Przepisy ww. ustawy określają elementy, jakie powinien zawierać przedmiotowy regulamin, w tym m.in. zapisy dotyczące warunków i zasad gry, praw i obowiązków uczestników gry, trybu i terminu rozpatrywania reklamacji oraz trybu i terminu zgłaszania roszczeń. Minister właściwy do spraw finansów publicznych przed zatwierdzeniem takiego regulaminu weryfikuje jego zgodność z przepisami ustawy o grach hazardowych.
BestBet Sp. z o.o., jako jedna ze spółek posiadających zezwolenie na urządzanie na terytorium Rzeczpospolitej Polskiej zakładów wzajemnych – bukmacherskich przez sieć Internet, zgodnie z art. 61 ust. 4 ww. ustawy, ma jednocześnie obowiązek udostępnienia regulaminu zakładów wzajemnych, aby zapewnić uczestnikom gier możliwość zapoznania się z jego treścią, natomiast prawem i obowiązkiem potencjalnego gracza jest zapoznanie się z takim regulaminem.
Należy podkreślić, że zgodnie z zapisami zatwierdzonego regulaminu, uczestnikowi gry przysługuje prawo do złożenia reklamacji z tytułu udziału w grze. Niezależnie od uprawnień do wniesienia reklamacji uczestnikowi gry przysługuje również prawo do zgłoszenia roszczenia do sądu powszechnego. Roszczenia związane z udziałem w grze hazardowej przedawniają się z upływem 6 miesięcy od dnia wymagalności. Bieg przedawnienia roszczeń ulega zawieszeniu na okres od dnia wniesienia reklamacji do dnia udzielenia odpowiedzi na reklamację. Właściwy do rozstrzygnięcia sporu jest właściwy miejscowo sąd powszechny. Wszelkie spory miedzy spółką a klientem podlegają jurysdykcji sądów w Polsce.
SEKRETARIAT
Departament Podatku Akcyzowego i Podatku od Gier
tel. +48 (22) 694 39 46
fax +48 (22) 694 45 16
sekretariat.dag@mf.gov.pl
gov.pl/finanse
ul. Świętokrzyska 12, 00-916 Warszawa
Po takim potraktowaniu sprawy prawdopodobnie nikt nie wniósł sprawy do sądu, bo nie miał dowodów w postaci choćby printscreenów.
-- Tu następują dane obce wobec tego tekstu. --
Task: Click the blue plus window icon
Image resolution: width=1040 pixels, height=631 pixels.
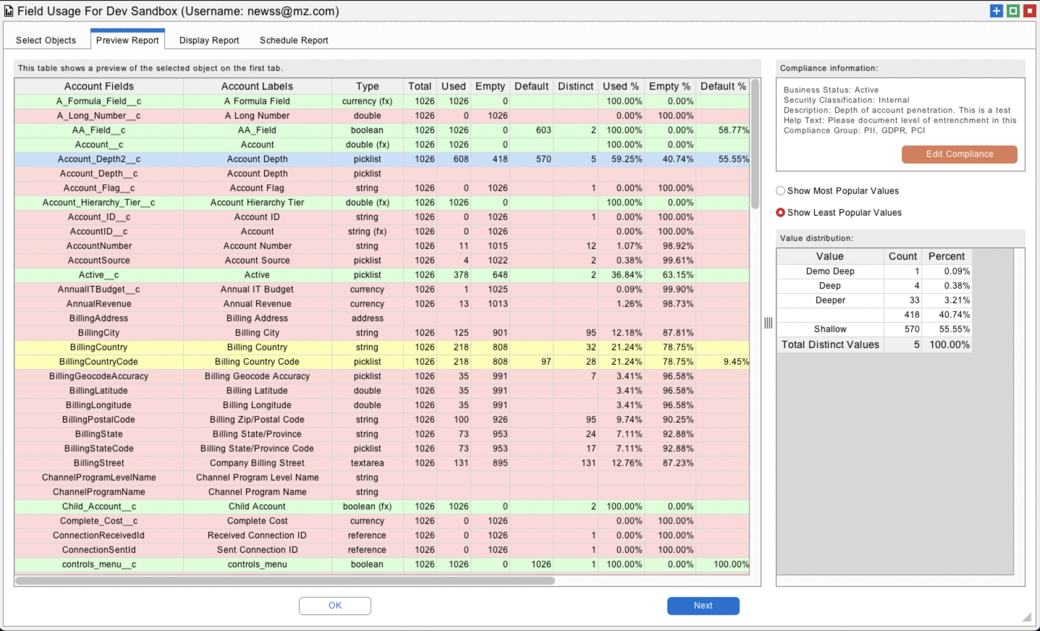Action: coord(996,11)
Któż robi screeny zagranych kuponów? Bukmacher zniknął nagle i wbrew temu co pisze autor artykułu nic na to nie wskazywało.
Ktoś już pisał do Ministerstwa Finansów? Jeżeli tak to jak wyglądał ten proces i czy udało się coś załatwić?
Ile osób się zgłosiło do MF, wiecie juz moze? Bo sam bym sie zglosil ale u mniej mala kwota i nie wiem czy warto??
Ciekawe ile osob i na jaka kase przekrecili? strzelam na jakas gruba banke
Na twitterze pisal ktos, z epracownikow tez obskubali z kasy i byly sprawy w sadzie takze to mega gruba sprawa. Ciekawe czy teraz gracze sie zglosza do ministerstwa i pytanie czy to 480k starczy zeby pokryc to co ukradli??
Posrane to wszystko, kazdy wiedzial a nikt nic nie robił. Dobrze, ze chociaz teraz wiadomo o co chodzi
Szok ze oni juz tej licencji nie maja od lutego i nie dali zadnego komunikatu? No to zajebiste to granie u legalnych, takie ze okradna cie szybciej niz nielegalni
Jestem jednym z tych graczy, który nie odzyskał środków. Dzięki ze o tym piszecie. Wiecie dokładnie w jakiej formie można napisać do Ministerstwa w tej sprawie?